### Required action
Tell how many lines in these records contain the string "agent", with only the number as the reply.

### Source records
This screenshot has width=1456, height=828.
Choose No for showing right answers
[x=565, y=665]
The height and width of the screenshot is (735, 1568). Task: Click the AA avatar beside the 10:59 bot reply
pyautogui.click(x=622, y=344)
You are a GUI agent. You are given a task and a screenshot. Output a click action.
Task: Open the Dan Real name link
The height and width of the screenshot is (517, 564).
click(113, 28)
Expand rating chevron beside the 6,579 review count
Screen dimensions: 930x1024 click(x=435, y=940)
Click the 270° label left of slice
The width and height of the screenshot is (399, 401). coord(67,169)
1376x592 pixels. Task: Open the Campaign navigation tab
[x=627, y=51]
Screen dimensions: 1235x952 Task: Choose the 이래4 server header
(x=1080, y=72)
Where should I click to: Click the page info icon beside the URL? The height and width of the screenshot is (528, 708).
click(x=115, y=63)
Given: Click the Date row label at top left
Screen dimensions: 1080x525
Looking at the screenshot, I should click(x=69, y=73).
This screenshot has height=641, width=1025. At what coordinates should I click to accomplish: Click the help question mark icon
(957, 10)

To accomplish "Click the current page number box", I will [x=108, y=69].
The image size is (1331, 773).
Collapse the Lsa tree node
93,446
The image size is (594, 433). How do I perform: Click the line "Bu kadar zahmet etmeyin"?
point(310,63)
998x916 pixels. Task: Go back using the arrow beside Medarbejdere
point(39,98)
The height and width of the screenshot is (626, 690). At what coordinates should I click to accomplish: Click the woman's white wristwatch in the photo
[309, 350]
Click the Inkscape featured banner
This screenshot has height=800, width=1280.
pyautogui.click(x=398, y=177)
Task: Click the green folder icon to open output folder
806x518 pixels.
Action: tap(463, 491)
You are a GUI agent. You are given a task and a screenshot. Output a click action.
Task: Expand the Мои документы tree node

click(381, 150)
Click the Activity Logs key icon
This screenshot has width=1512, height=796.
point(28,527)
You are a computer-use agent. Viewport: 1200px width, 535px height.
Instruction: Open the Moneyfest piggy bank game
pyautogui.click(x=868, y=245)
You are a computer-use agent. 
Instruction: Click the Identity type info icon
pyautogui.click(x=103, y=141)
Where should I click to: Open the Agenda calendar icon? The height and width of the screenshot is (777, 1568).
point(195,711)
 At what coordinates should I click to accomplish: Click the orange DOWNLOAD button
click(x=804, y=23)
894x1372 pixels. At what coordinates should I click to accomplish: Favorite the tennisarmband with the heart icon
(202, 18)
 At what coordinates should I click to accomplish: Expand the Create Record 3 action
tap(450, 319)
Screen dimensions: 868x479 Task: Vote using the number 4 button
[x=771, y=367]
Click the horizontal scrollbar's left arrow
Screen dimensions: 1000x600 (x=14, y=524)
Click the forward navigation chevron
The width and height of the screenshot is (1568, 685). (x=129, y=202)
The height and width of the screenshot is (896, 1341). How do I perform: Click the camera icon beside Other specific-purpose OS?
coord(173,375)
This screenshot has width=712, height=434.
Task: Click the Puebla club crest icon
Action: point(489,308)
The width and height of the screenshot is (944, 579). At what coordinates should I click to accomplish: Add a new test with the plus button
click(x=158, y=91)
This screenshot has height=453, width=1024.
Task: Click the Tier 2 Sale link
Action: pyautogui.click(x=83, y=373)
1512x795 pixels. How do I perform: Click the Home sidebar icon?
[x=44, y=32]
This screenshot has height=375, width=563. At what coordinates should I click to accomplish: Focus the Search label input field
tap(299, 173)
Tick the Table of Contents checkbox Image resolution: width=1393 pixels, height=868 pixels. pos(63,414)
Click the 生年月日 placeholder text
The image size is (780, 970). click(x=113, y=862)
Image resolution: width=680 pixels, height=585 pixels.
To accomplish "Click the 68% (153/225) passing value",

### Your response
4